The day (yesterday) started with some DELICIOUS cinnamon rolls; I unashamedly had two. Breakfast was not as uneasy as the day prior because we knew what to expect for the day as we had already been to the school and met the kids. In fact, I was so excited to go back just to hear their voices and see their smiles. They exhibit pure joy. We piled into the van, and traffic was insane like always, complete with honking and the aroma of diesel floating around. As the headache builds from the fumes trickling in, I look out the window at the chaos outside our little van. I’m amazed by the Ethiopian way of life. It’s so relaxed and content compared to our American hustle bustle, must-get-to-where-I’m-going lifestyle. They casually stroll alongside the street with no worries about time. Rarely do you see someone running to get somewhere or a driver huffing and puffing behind the wheel. Time doesn’t feel constricting here like it does in America. They will simply get there when they get there. I’m convicted about how consumed my life is by busyness back home and I make a mental note to slow down when I make it back. I have to take the time to slow down, build relationships, and be okay with the fact that I do not have to complete every single thing on my mental checklist for the day. Heck, I need to get rid of my mental checklists altogether and just be. Be focused on the relationships. Be focused on the people around me. Be focused on the people who are in need in the Gallatin Valley.
That has been one of the most humbling aspects for me. The streets are lined with elaborate buildings followed by shacks that are barely holding on. I oftentimes catch myself thinking, how is it that there so much wealth and poverty in one place, on one street, right next to each other? Then I immediately recognize that there is extreme wealth and extreme poverty in Bozeman as well. There is a need everywhere, not just here in Africa, and I have to be more intentional about doing what I can do to alleviate those needs.
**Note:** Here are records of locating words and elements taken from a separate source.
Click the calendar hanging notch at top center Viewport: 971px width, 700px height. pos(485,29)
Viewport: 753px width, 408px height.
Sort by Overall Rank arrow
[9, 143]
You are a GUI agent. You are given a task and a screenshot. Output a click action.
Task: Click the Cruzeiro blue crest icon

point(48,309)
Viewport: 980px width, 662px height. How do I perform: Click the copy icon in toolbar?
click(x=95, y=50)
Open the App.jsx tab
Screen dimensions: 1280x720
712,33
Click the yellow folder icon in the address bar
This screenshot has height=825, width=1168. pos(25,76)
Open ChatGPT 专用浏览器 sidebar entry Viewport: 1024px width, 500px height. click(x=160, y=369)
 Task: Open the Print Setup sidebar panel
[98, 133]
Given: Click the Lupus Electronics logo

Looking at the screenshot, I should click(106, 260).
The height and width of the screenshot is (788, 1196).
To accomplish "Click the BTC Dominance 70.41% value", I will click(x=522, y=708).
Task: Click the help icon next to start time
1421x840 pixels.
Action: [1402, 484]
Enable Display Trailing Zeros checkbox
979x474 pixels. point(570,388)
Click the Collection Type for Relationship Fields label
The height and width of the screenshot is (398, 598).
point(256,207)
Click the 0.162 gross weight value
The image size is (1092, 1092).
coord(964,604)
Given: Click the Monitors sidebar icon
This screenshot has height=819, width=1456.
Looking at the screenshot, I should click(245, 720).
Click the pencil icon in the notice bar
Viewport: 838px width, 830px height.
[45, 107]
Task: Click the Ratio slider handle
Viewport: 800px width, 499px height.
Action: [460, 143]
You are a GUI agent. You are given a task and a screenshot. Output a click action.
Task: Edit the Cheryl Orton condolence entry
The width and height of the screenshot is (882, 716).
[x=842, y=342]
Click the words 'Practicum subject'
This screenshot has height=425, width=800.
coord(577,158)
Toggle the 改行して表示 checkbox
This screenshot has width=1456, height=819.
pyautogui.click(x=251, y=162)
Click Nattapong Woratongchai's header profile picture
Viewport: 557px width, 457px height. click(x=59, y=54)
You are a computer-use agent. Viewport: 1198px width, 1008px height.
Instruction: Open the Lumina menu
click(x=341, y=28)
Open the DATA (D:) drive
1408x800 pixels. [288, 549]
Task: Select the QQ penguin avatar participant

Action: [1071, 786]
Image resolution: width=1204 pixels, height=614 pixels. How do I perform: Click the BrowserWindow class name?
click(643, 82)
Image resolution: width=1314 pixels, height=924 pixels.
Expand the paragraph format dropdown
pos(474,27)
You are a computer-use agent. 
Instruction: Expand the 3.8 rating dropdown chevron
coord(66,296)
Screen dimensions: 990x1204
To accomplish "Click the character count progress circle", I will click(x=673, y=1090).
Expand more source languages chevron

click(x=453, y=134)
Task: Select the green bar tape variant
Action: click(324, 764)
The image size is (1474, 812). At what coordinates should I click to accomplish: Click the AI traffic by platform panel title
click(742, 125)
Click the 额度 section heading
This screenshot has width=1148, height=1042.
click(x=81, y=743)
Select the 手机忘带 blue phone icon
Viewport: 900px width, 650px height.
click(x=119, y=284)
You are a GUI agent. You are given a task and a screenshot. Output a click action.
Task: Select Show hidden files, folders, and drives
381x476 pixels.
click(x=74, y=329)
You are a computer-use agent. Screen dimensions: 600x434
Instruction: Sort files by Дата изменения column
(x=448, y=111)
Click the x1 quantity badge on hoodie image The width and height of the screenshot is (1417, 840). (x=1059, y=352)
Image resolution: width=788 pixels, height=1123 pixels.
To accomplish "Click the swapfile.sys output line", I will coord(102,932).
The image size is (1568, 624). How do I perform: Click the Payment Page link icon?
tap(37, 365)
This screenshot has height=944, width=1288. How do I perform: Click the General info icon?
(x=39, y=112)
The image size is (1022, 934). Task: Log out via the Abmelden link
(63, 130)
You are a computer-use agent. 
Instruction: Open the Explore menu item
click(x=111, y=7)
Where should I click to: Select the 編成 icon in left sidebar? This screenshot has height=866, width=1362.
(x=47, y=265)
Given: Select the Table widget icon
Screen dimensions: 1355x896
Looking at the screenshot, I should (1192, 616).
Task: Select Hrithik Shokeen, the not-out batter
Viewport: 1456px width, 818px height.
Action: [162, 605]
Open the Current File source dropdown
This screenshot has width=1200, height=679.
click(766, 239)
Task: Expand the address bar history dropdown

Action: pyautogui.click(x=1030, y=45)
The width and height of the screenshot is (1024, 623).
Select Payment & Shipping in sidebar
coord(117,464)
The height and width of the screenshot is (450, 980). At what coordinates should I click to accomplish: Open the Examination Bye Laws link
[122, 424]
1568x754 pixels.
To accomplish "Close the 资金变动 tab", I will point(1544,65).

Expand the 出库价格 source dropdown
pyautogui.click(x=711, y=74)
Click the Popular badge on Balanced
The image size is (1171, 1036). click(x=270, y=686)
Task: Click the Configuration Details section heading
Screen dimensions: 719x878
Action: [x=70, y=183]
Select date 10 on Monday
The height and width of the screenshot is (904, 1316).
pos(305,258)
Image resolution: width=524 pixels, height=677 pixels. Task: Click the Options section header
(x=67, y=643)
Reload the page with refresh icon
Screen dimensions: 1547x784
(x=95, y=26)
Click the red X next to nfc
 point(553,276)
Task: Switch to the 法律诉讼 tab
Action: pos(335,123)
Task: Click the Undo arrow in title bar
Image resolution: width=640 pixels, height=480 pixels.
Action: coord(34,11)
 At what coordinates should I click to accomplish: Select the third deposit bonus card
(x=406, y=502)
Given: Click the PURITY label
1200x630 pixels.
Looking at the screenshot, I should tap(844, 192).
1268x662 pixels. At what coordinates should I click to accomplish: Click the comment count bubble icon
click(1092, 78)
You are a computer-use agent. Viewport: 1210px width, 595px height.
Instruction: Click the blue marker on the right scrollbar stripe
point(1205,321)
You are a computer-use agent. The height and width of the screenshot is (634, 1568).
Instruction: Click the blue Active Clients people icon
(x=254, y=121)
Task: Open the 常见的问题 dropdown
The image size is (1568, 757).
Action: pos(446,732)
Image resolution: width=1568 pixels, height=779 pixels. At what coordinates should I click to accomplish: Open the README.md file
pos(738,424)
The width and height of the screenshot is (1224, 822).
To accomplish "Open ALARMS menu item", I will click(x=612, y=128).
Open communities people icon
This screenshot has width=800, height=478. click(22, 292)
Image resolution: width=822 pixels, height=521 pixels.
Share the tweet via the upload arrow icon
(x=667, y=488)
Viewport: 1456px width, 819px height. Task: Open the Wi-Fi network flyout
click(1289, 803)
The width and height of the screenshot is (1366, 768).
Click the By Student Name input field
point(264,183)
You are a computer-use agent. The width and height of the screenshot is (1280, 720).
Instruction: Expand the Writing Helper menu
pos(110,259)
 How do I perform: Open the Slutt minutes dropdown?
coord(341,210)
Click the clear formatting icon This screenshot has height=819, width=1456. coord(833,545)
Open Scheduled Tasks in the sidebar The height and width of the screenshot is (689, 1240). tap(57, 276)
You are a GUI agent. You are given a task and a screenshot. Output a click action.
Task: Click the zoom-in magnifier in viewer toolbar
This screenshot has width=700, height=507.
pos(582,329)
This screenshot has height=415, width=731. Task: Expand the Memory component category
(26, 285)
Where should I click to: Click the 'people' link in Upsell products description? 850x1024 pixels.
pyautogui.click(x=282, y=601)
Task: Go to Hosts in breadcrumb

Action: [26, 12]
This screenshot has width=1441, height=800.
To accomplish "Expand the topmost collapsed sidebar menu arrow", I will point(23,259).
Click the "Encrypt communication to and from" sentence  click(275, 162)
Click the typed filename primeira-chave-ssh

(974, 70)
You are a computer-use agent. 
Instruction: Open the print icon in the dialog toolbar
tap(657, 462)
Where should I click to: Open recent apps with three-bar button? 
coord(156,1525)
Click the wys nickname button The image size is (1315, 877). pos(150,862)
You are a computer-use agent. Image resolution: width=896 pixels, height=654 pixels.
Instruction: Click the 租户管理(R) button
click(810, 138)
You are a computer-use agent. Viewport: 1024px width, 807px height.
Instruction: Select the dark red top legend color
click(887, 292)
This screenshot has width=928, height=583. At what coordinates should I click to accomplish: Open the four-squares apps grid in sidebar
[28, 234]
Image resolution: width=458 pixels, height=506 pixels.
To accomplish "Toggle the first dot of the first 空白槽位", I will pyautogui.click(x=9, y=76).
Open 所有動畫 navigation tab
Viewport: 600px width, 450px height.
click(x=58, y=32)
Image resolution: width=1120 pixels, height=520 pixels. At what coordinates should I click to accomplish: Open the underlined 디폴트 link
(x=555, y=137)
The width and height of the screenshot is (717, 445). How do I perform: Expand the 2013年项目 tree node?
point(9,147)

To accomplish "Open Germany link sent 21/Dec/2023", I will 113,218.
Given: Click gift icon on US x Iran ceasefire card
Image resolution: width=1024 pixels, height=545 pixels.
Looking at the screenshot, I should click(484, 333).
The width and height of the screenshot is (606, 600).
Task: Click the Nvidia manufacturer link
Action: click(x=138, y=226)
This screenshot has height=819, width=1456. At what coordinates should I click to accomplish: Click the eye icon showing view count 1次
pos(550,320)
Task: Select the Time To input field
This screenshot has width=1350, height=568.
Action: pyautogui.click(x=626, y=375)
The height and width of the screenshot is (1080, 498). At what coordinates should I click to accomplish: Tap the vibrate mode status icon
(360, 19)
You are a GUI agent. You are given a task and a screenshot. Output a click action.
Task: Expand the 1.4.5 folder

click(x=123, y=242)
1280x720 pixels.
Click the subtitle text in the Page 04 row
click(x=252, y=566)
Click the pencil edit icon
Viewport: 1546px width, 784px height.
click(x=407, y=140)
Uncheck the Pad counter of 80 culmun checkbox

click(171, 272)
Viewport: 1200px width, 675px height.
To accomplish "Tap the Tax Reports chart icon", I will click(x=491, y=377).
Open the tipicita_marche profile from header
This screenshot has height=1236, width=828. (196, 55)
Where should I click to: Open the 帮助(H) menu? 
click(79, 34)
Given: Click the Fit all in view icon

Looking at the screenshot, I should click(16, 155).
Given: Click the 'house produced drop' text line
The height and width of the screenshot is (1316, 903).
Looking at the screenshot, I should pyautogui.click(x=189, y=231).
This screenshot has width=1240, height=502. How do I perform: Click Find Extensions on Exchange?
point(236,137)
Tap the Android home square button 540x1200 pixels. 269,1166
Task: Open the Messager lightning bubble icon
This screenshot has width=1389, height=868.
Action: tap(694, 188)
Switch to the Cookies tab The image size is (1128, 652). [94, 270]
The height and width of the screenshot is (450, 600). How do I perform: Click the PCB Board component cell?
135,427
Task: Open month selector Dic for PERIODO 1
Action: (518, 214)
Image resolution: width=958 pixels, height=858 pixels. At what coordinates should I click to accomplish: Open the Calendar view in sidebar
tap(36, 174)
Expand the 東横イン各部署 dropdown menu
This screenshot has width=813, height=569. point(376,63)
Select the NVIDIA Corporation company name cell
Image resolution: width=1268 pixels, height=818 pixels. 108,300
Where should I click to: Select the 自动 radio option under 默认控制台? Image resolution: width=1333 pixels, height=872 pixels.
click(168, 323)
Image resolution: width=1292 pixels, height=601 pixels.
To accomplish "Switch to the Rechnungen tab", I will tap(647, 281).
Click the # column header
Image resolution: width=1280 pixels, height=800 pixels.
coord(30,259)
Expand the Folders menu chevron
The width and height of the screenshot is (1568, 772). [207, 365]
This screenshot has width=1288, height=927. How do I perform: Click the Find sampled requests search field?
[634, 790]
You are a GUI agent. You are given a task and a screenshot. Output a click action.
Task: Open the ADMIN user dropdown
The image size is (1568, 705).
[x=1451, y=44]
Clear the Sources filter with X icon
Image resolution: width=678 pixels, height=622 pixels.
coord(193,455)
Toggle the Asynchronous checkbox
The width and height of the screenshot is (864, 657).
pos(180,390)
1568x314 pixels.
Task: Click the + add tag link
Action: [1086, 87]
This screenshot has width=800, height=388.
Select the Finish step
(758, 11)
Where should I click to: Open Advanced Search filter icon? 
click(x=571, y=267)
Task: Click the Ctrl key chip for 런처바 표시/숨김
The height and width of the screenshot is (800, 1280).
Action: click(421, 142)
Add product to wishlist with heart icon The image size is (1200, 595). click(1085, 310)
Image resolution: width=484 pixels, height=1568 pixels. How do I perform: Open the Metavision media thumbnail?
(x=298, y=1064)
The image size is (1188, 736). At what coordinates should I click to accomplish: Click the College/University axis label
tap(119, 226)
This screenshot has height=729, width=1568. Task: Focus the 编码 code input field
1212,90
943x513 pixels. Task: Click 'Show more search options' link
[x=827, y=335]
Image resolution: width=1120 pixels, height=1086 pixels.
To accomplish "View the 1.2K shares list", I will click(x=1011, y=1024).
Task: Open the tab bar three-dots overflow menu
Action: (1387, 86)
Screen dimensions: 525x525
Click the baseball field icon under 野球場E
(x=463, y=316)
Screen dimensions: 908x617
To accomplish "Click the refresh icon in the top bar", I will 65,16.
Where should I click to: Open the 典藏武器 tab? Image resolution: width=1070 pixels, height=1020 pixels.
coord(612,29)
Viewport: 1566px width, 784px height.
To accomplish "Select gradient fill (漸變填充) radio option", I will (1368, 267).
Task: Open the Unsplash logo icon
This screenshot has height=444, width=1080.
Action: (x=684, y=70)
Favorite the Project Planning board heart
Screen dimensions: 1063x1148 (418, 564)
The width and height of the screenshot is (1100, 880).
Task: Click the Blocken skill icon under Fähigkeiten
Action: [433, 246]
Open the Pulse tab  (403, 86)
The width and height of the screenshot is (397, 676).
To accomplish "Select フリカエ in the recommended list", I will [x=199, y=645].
I wish I could put in a box the emotions that circulate when you walk into the classroom for the day so I could give it to you and you could feel what we feel. The kids immediately start shouting our names–they sure do love saying Chuck’s– and we start off the day. Unlike my own classroom at home, the kids here are so eager to please that when asked a question, so many little hands pop up. I struggle to pick just one kid to answer. Thankfully, we have Abhi to help us out in the classroom and keep it under control. Abhi oversees “Keep One Home” where he organizes support for 156 kids who live in extreme poverty so they can continue to live with their single mothers at home. I don’t know what we would do without him. He’s so helpful and so willing to help us out and to be there. I absolutely and unconditionally love the people who are helping us and serving us, all while loving us at the same time. They have meek and humble spirits. I’m also so thankful for the team. Despite our varying personalities (all beautiful personalities, of course), we get along and they are quickly becoming family.
I can’t figure out if the days are going by slowly or if they are passing by in the blink of an eye but I do know that I am cherishing every single moment I witness, every taste I experience with the local food, and every word I hear from the children’s mouth.